▶ **Work to be completed**:
Restate the full listing precisely as written.

══════════

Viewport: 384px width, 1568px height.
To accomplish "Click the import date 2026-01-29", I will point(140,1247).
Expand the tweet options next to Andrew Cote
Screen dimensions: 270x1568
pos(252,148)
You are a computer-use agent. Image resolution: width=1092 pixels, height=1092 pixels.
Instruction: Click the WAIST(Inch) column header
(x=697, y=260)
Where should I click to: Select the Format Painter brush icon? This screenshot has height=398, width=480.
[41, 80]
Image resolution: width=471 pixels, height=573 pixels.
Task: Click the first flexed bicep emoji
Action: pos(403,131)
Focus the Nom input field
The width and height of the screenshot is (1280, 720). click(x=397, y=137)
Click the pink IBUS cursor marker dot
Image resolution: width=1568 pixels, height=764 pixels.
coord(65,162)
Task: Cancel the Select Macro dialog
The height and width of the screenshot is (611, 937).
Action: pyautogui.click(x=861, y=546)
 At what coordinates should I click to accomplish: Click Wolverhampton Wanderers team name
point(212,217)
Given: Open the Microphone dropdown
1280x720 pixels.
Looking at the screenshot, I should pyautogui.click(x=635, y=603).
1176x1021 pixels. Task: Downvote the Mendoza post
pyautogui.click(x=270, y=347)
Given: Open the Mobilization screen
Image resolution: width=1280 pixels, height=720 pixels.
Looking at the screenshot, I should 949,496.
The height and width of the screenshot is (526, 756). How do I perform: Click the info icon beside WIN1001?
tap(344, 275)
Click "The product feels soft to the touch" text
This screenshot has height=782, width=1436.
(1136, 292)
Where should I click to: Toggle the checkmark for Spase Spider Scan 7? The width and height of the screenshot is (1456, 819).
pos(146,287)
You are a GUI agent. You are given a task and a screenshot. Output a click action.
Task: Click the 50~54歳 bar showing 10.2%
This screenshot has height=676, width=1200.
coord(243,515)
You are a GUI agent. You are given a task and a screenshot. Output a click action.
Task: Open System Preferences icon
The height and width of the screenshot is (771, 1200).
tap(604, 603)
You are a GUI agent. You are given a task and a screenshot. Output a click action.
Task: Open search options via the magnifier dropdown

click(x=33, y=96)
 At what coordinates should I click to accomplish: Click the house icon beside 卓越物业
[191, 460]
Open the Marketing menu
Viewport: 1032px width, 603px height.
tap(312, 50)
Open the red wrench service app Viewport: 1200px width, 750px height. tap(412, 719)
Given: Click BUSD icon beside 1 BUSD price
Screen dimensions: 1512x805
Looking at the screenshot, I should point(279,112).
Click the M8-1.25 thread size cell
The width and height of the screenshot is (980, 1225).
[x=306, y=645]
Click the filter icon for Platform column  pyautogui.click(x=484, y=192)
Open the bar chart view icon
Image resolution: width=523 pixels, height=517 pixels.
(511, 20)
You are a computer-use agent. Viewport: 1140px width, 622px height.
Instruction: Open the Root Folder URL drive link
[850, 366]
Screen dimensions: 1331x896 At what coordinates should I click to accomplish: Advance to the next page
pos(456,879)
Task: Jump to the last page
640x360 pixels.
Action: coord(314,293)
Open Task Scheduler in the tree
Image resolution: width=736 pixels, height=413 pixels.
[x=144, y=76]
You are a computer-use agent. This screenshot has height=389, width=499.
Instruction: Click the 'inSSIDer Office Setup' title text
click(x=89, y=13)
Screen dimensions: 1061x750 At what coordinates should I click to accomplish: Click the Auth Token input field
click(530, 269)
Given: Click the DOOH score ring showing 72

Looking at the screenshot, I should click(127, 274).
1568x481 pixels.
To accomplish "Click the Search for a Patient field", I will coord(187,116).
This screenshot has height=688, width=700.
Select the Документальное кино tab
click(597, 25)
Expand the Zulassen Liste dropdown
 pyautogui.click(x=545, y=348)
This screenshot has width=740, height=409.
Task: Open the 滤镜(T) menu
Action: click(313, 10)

══════════

▶ **Result of the task**:
Viewport: 384px width, 1568px height.
To accomplish "Click the import date 2026-01-29", I will point(140,1247).
Expand the tweet options next to Andrew Cote
Screen dimensions: 270x1568
pos(252,148)
You are a computer-use agent. Image resolution: width=1092 pixels, height=1092 pixels.
Instruction: Click the WAIST(Inch) column header
(x=697, y=260)
Where should I click to: Select the Format Painter brush icon? This screenshot has height=398, width=480.
[41, 80]
Image resolution: width=471 pixels, height=573 pixels.
Task: Click the first flexed bicep emoji
Action: pos(403,131)
Focus the Nom input field
The width and height of the screenshot is (1280, 720). click(x=397, y=137)
Click the pink IBUS cursor marker dot
Image resolution: width=1568 pixels, height=764 pixels.
coord(65,162)
Task: Cancel the Select Macro dialog
The height and width of the screenshot is (611, 937).
Action: pyautogui.click(x=861, y=546)
 At what coordinates should I click to accomplish: Click Wolverhampton Wanderers team name
point(212,217)
Given: Open the Microphone dropdown
1280x720 pixels.
Looking at the screenshot, I should pyautogui.click(x=635, y=603).
1176x1021 pixels. Task: Downvote the Mendoza post
pyautogui.click(x=270, y=347)
Given: Open the Mobilization screen
Image resolution: width=1280 pixels, height=720 pixels.
Looking at the screenshot, I should 949,496.
The height and width of the screenshot is (526, 756). How do I perform: Click the info icon beside WIN1001?
tap(344, 275)
Click "The product feels soft to the touch" text
This screenshot has height=782, width=1436.
(1136, 292)
Where should I click to: Toggle the checkmark for Spase Spider Scan 7? The width and height of the screenshot is (1456, 819).
pos(146,287)
You are a GUI agent. You are given a task and a screenshot. Output a click action.
Task: Click the 50~54歳 bar showing 10.2%
This screenshot has height=676, width=1200.
coord(243,515)
You are a GUI agent. You are given a task and a screenshot. Output a click action.
Task: Open System Preferences icon
The height and width of the screenshot is (771, 1200).
tap(604, 603)
You are a GUI agent. You are given a task and a screenshot. Output a click action.
Task: Open search options via the magnifier dropdown

click(x=33, y=96)
 At what coordinates should I click to accomplish: Click the house icon beside 卓越物业
[191, 460]
Open the Marketing menu
Viewport: 1032px width, 603px height.
tap(312, 50)
Open the red wrench service app Viewport: 1200px width, 750px height. tap(412, 719)
Given: Click BUSD icon beside 1 BUSD price
Screen dimensions: 1512x805
Looking at the screenshot, I should point(279,112).
Click the M8-1.25 thread size cell
The width and height of the screenshot is (980, 1225).
[x=306, y=645]
Click the filter icon for Platform column  pyautogui.click(x=484, y=192)
Open the bar chart view icon
Image resolution: width=523 pixels, height=517 pixels.
(511, 20)
You are a computer-use agent. Viewport: 1140px width, 622px height.
Instruction: Open the Root Folder URL drive link
[850, 366]
Screen dimensions: 1331x896 At what coordinates should I click to accomplish: Advance to the next page
pos(456,879)
Task: Jump to the last page
640x360 pixels.
Action: coord(314,293)
Open Task Scheduler in the tree
Image resolution: width=736 pixels, height=413 pixels.
[x=144, y=76]
You are a computer-use agent. This screenshot has height=389, width=499.
Instruction: Click the 'inSSIDer Office Setup' title text
click(x=89, y=13)
Screen dimensions: 1061x750 At what coordinates should I click to accomplish: Click the Auth Token input field
click(530, 269)
Given: Click the DOOH score ring showing 72

Looking at the screenshot, I should click(127, 274).
1568x481 pixels.
To accomplish "Click the Search for a Patient field", I will coord(187,116).
This screenshot has height=688, width=700.
Select the Документальное кино tab
click(597, 25)
Expand the Zulassen Liste dropdown
 pyautogui.click(x=545, y=348)
This screenshot has width=740, height=409.
Task: Open the 滤镜(T) menu
Action: click(313, 10)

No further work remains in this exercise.